* _Material for the task_:
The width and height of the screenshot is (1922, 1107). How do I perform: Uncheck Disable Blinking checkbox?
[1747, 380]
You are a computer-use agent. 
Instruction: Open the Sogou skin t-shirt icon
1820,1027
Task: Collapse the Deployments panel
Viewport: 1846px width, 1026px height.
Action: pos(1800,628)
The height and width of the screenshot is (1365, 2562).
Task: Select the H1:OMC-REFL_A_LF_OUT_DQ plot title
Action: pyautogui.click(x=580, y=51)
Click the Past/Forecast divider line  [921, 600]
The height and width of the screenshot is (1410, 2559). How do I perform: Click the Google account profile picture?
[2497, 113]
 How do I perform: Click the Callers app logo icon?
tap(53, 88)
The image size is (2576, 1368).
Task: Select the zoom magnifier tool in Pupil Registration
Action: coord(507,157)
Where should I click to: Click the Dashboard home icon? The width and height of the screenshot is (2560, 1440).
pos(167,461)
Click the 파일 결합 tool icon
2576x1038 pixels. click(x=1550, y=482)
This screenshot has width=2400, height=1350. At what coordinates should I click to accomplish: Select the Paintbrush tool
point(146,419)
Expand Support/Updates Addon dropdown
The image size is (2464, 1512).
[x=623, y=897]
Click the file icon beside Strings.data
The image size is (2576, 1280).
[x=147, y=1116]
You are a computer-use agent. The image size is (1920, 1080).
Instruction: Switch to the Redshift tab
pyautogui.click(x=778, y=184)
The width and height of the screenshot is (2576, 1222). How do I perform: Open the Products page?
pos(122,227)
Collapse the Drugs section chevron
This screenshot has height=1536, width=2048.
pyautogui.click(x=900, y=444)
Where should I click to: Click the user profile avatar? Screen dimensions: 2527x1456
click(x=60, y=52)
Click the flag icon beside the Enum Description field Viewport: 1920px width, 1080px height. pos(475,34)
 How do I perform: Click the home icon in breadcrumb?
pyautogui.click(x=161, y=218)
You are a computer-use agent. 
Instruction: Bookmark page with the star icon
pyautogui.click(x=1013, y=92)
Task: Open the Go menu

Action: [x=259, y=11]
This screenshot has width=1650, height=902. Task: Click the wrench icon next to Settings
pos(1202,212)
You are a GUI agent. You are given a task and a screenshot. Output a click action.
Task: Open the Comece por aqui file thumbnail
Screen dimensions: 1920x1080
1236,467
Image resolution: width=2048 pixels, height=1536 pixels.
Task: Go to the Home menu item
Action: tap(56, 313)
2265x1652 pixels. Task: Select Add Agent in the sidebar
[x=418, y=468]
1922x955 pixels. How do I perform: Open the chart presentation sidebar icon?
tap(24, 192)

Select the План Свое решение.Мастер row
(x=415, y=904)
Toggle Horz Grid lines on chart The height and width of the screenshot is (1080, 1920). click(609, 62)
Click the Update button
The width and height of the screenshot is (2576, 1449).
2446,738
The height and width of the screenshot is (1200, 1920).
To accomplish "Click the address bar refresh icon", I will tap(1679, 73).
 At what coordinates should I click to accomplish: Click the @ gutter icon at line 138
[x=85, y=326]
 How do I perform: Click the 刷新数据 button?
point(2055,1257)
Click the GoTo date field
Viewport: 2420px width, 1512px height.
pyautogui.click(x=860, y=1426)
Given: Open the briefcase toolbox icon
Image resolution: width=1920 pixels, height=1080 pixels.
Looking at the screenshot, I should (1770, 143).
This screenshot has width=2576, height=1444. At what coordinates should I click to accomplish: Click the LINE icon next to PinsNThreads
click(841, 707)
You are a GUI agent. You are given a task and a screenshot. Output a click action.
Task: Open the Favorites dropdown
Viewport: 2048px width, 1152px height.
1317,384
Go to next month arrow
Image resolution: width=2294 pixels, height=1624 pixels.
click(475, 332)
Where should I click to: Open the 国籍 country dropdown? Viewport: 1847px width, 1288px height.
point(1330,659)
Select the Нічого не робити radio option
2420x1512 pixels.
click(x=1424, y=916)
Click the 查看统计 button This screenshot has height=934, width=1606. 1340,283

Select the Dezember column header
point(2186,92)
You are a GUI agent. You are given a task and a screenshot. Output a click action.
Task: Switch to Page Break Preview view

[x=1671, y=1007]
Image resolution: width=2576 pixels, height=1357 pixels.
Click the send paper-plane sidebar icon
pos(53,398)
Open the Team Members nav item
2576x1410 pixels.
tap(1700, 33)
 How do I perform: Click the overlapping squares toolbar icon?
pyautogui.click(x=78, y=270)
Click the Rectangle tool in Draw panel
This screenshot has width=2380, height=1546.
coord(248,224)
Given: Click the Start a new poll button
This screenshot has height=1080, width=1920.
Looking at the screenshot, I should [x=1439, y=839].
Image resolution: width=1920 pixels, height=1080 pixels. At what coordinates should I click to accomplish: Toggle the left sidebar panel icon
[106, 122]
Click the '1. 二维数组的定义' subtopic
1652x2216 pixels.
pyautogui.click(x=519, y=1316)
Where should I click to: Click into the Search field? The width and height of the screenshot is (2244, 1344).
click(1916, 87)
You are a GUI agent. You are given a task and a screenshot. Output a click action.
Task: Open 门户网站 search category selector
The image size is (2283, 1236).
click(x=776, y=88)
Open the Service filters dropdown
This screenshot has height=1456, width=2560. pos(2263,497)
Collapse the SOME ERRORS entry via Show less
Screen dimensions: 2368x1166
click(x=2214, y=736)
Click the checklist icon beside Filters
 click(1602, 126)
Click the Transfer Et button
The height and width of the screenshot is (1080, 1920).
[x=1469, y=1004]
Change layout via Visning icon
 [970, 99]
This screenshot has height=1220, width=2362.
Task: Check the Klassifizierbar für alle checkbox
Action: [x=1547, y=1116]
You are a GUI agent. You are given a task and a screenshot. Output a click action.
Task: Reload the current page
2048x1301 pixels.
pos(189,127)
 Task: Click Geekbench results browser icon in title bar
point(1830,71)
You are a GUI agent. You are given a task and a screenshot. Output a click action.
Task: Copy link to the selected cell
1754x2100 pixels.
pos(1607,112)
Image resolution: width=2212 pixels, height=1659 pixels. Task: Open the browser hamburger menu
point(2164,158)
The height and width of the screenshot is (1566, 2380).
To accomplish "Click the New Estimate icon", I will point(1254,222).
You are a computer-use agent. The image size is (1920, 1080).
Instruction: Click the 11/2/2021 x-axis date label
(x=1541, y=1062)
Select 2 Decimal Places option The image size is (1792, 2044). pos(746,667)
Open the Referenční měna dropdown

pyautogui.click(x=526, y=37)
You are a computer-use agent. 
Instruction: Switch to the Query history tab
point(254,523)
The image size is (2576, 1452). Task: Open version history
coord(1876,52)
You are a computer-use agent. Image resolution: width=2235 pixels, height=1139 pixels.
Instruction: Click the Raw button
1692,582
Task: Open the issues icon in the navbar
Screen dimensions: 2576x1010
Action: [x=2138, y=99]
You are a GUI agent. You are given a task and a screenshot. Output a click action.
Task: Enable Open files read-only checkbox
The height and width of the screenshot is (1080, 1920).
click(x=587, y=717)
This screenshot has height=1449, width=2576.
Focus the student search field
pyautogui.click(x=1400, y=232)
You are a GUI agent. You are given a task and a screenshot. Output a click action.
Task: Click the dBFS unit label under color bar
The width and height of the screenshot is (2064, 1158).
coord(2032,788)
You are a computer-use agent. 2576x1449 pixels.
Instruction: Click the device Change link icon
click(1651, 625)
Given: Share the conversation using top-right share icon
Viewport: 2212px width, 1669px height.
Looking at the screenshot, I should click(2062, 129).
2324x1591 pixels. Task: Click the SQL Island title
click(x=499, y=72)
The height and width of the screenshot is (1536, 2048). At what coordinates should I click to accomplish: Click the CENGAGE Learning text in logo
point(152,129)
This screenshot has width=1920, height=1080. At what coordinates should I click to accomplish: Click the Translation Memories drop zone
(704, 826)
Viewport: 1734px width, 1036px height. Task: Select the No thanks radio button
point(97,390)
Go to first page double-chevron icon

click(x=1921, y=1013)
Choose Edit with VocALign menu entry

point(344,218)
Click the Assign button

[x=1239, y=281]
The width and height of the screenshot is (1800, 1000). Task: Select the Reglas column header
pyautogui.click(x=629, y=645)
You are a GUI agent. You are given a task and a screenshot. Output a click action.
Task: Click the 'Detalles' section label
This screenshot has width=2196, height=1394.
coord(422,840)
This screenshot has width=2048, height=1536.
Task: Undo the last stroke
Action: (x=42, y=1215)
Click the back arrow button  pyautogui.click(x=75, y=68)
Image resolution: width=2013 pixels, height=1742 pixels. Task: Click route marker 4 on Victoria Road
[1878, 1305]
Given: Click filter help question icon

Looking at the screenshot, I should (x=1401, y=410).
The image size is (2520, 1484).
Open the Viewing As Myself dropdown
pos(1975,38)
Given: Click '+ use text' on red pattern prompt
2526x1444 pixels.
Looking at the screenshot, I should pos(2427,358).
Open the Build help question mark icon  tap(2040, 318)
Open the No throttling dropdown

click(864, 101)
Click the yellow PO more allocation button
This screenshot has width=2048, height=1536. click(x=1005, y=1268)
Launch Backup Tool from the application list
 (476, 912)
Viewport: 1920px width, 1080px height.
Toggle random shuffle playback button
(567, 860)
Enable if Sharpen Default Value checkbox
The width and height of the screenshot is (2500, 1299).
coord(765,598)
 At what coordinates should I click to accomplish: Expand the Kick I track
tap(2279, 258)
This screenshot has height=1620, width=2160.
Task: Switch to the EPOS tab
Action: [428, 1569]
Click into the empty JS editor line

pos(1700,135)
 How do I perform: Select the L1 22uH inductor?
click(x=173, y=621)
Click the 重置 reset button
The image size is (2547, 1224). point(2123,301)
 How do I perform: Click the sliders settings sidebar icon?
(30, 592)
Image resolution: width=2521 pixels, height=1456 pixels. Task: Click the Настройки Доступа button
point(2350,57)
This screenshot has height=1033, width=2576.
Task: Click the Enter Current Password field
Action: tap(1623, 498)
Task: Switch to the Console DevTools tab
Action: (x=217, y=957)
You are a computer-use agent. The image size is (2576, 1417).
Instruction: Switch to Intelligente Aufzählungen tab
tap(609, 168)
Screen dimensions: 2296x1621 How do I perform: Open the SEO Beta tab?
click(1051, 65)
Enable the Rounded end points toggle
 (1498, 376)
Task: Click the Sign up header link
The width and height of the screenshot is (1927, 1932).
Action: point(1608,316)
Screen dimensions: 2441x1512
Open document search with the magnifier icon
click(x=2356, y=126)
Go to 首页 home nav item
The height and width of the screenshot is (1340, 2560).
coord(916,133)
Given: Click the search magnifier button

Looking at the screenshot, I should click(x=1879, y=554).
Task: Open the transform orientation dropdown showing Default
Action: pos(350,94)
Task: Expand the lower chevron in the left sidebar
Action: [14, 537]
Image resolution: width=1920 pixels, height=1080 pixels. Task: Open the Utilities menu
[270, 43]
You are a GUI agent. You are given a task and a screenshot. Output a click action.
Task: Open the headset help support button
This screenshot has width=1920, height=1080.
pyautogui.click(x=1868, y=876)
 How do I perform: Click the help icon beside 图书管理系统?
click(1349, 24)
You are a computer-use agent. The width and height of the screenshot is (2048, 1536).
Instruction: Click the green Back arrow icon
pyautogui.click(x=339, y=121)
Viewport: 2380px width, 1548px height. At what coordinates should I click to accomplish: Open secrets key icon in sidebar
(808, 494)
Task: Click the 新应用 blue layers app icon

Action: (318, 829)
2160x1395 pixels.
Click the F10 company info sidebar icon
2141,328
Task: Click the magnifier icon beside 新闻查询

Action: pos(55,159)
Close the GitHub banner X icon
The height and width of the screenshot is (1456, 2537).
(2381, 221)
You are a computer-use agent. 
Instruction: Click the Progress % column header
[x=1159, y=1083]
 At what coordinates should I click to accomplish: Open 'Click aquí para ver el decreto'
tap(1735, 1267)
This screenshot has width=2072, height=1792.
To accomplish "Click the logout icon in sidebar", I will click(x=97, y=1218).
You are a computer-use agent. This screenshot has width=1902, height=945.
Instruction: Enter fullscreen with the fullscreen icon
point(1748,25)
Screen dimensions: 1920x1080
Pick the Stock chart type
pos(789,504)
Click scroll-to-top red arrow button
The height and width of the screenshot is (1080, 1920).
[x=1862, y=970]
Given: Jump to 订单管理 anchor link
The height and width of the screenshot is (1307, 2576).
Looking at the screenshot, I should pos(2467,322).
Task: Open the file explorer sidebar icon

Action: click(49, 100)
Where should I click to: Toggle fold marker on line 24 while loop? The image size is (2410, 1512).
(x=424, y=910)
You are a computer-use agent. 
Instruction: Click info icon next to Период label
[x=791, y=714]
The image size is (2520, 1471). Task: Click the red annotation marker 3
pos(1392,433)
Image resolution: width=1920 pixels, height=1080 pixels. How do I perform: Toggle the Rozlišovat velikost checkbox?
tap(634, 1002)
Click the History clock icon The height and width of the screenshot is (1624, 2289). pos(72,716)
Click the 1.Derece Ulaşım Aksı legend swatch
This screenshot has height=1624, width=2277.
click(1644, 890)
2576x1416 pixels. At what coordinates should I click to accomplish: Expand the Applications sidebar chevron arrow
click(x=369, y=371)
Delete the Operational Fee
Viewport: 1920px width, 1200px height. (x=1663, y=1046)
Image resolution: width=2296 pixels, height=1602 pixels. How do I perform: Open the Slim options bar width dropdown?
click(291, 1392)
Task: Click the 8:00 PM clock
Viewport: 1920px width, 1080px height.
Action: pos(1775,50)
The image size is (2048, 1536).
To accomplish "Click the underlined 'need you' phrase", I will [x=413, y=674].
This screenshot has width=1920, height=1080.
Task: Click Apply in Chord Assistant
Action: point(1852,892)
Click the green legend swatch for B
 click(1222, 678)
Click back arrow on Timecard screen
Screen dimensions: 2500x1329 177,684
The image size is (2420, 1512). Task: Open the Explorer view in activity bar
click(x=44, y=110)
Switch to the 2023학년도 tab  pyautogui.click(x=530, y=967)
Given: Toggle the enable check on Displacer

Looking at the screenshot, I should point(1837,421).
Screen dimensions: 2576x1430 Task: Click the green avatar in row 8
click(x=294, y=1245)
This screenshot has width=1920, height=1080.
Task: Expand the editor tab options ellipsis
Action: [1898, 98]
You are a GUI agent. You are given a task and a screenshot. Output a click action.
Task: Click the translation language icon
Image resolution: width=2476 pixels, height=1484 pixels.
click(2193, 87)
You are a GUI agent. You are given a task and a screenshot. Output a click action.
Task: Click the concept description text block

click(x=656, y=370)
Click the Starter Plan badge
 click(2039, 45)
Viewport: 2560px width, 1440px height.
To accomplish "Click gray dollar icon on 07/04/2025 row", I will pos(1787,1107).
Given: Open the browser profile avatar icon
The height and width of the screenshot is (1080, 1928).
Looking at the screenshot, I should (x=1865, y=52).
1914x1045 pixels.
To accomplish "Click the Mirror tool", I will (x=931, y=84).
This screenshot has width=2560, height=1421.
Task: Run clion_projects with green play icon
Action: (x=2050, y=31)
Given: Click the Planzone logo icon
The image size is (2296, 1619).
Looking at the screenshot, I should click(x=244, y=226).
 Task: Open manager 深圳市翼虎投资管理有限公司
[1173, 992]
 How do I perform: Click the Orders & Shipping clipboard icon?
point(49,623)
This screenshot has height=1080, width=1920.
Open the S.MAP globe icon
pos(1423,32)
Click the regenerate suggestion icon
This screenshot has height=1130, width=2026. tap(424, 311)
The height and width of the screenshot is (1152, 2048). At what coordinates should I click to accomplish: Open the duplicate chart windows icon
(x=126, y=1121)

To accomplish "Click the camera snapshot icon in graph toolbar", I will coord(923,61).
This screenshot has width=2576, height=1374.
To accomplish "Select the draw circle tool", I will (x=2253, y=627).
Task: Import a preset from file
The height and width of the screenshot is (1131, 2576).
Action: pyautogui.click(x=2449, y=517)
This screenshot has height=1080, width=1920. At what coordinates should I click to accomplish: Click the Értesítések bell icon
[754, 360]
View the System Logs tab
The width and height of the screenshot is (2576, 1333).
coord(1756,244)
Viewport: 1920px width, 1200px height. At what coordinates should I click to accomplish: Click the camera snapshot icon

* _Problem statement_:
For the material above, reproduce exactly the lines from the line with "Instruction: Click the Progress" to the line with "This screenshot has width=2072, height=1792.", inclusive, and exclude all others.

* _Your response_:
Instruction: Click the Progress % column header
[x=1159, y=1083]
 At what coordinates should I click to accomplish: Open 'Click aquí para ver el decreto'
tap(1735, 1267)
This screenshot has width=2072, height=1792.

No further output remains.